Apparently they cut a deal with some record label, as there’s a graphic on screen when they finally cut to the arena listing the title and artist of whatever is currently playing and pimping it’s upcoming release on iTunes. Well, at least it’s better than most of the crap Dale produced for them the past ten years.

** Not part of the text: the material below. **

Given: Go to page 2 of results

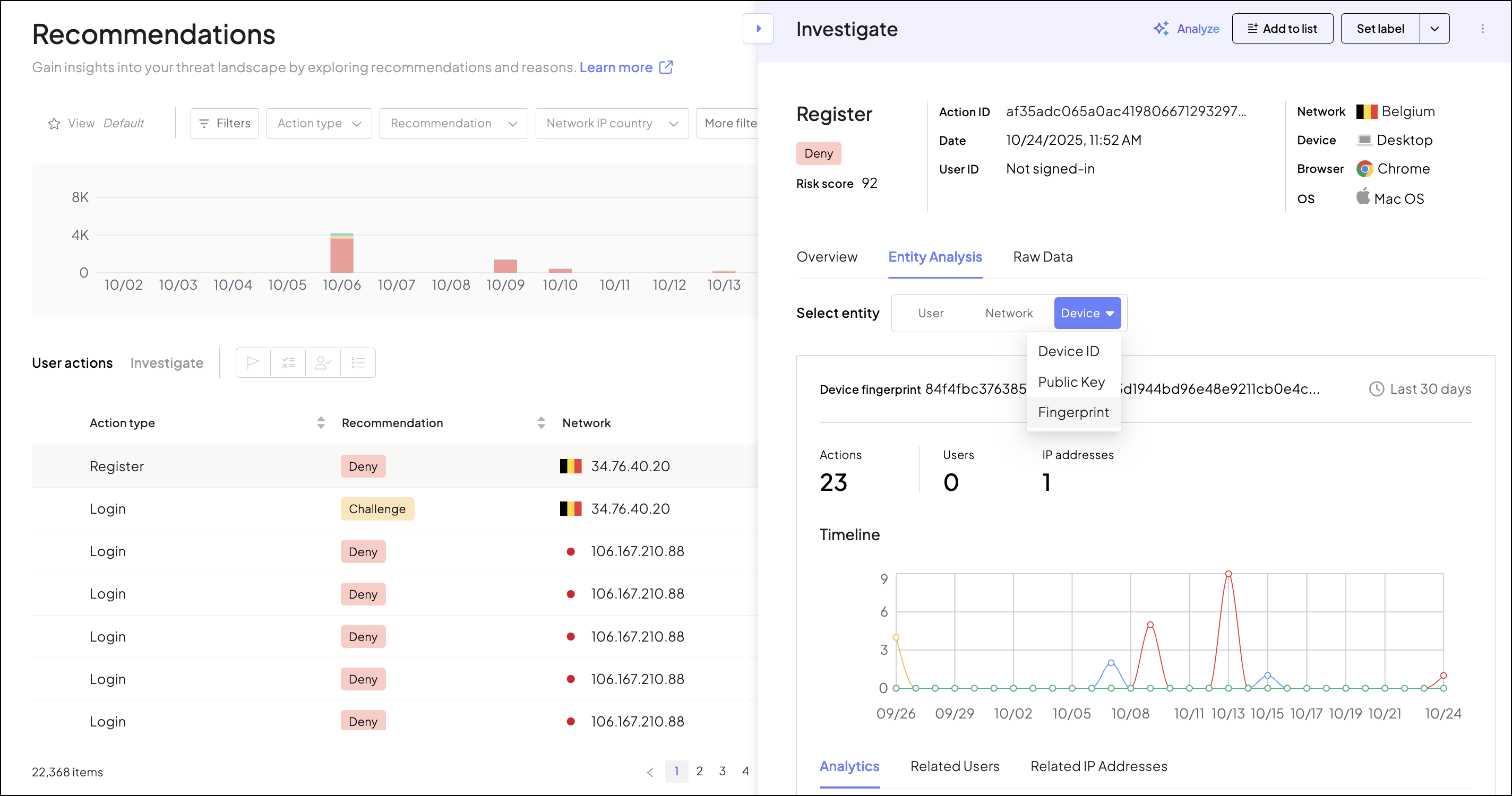Looking at the screenshot, I should (699, 772).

And now we get a shitty MVP promo where he sings bad Reggae and puts himself over to Tripsy levels while being all edgy and talking about how him and Samoa Joe used to wrestle the indies in Florida working just to share a hot dog and then fumbling his lines when revealing the new faction name of “the Beatdown Clan” and visibly having an “ah fuck did I really just say that?” moment when he tells the audience “you can call us the Clan” and realizing the implications of calling a faction comprised of three black guys, a samoan, and a polynesian “the Clan”, and I’m seriously considering hospitalization as a preferable alternative and staring longingly at the bottle of Jack my last houseguest left here. And we’re still only 6:22 in.

MVP brings Eric Young out to absolutely NO reaction whatsoever. The crowd is literally just staring a hole through him, until his music stops and THEN they start the “You Sold Out” chants. Such a considerate New York crowd, waiting til we at home can hear them.

EY is giving a dull monotone promo I can’t even focus on. Something about him deserving stuff Roode failed to give him. I’m sorry I’m not really listening, I’m too busy watching Samoa Joe try to act Gansta and just looking like the fat Hawaiian who sells shrimp on Hawaii Five-O. Total Thuglife Fail Joe. I no longer want to chant “Joe’s gonna kill you”. I want to chant “Joe’s Gonna Feed You”.

Now The Charisma Vacuum that is Bobby Lashley is called out but thankfully doesn’t answer the summons. Instead Kurt “DUI” Angle’s music hits and he comes out trying to sell the BDC as thugs and I’m less than convinced. Kurt just has no passion here. I’m wondering if he really only resigned with TNA because Trispy wouldn’t return his phone calls.

Aaaaaand then they do the thing all Wrestling shows just LOVE to do that pisses me off to high hell and go to commercial on a goddamn TAPED SHOW and come back to join a match “in progress”, as Angle/Joe apparently started during the break because they think this is edgy editing.

Hey do you guys remember when Angle and Joe were tearing down the house with epic kickass matches that got TNA noticed and were putting anything happening in WWE at the time to shame? Yeah me either. This is just painful. They’re both slow, sluggish, seem to be struggling with their timing, and WHAT IN THE BLUE FUCK ARE YOU DOING CUTTING TO SOME SHMUCK IN THE BACK KNOCKING ON A DOOR?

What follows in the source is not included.